• **Texto de leitura**:
*****

Os anos 2000 significaram uma inflexão na história brasileira. Ainda sabemos pouco sobre o que aconteceu em vários aspectos: o novo padrão de inserção externa da economia brasileira, as transformações na estrutura de classes, as relações entre o Estado e o setor privado, a divisão inter-regional do trabalho, para falar apenas dos temas mais palpáveis, sem ingressar no âmbito mais subjetivo da cultura e das aspirações coletivas.

Nesse período, as palavras desenvolvimento, projeto nacional e planejamento voltaram a ser proferidas, mas não praticadas em sua plenitude. Se quisermos usar um termo retirado do nosso passado – mas desgastado pelo uso economicista que geralmente se faz dele no presente –, podemos dizer que avançamos, mas sem ultrapassar o limiar do pré-desenvolvimentismo.

*****

Registros de um conjunto de dados
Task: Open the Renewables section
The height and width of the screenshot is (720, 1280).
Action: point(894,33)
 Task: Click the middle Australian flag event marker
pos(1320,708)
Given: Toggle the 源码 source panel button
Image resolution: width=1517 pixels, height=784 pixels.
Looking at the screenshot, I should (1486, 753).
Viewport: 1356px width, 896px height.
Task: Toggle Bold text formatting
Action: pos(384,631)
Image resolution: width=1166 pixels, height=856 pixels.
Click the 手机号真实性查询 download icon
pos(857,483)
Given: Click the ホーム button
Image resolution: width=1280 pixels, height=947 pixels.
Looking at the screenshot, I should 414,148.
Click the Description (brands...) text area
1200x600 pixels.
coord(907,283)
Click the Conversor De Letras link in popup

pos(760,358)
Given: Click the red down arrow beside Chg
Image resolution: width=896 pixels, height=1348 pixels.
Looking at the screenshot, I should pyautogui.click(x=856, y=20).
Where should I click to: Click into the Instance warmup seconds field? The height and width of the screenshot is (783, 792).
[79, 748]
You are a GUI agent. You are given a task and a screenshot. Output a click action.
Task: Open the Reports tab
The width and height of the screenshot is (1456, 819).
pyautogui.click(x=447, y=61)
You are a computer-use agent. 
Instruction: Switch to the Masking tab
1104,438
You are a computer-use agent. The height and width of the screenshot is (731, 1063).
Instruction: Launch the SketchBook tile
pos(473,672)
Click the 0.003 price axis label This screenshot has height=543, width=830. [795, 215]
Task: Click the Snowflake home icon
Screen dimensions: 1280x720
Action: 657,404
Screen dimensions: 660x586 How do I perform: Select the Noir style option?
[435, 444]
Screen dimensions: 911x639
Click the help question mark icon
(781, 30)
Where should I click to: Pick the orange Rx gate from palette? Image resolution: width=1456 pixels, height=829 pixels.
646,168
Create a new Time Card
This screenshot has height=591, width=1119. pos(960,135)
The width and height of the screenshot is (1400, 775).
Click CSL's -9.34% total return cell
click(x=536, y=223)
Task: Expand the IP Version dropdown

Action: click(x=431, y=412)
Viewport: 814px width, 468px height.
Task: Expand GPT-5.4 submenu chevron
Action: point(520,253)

*****

• **Lista de exercícios**:
A. O texto sobre os anos 2000 afirma que um termo retirado do nosso passado está desgastado; explique, com base no texto, o que causou esse desgaste.
B. Reescreva o trecho do texto sobre os anos 2000 que vai de "Nesse período, as" até "limiar do pré-desenvolvimentismo.", inclusive, trocando "proferidas" por "pronunciadas".
As entradas não são necessárias para realizar as tarefas.

• **Respostas por tarefa**:
A. O desgaste vem do uso economicista que geralmente se faz desse termo no presente.

B.
Nesse período, as palavras desenvolvimento, projeto nacional e planejamento voltaram a ser pronunciadas, mas não praticadas em sua plenitude. Se quisermos usar um termo retirado do nosso passado – mas desgastado pelo uso economicista que geralmente se faz dele no presente –, podemos dizer que avançamos, mas sem ultrapassar o limiar do pré-desenvolvimentismo.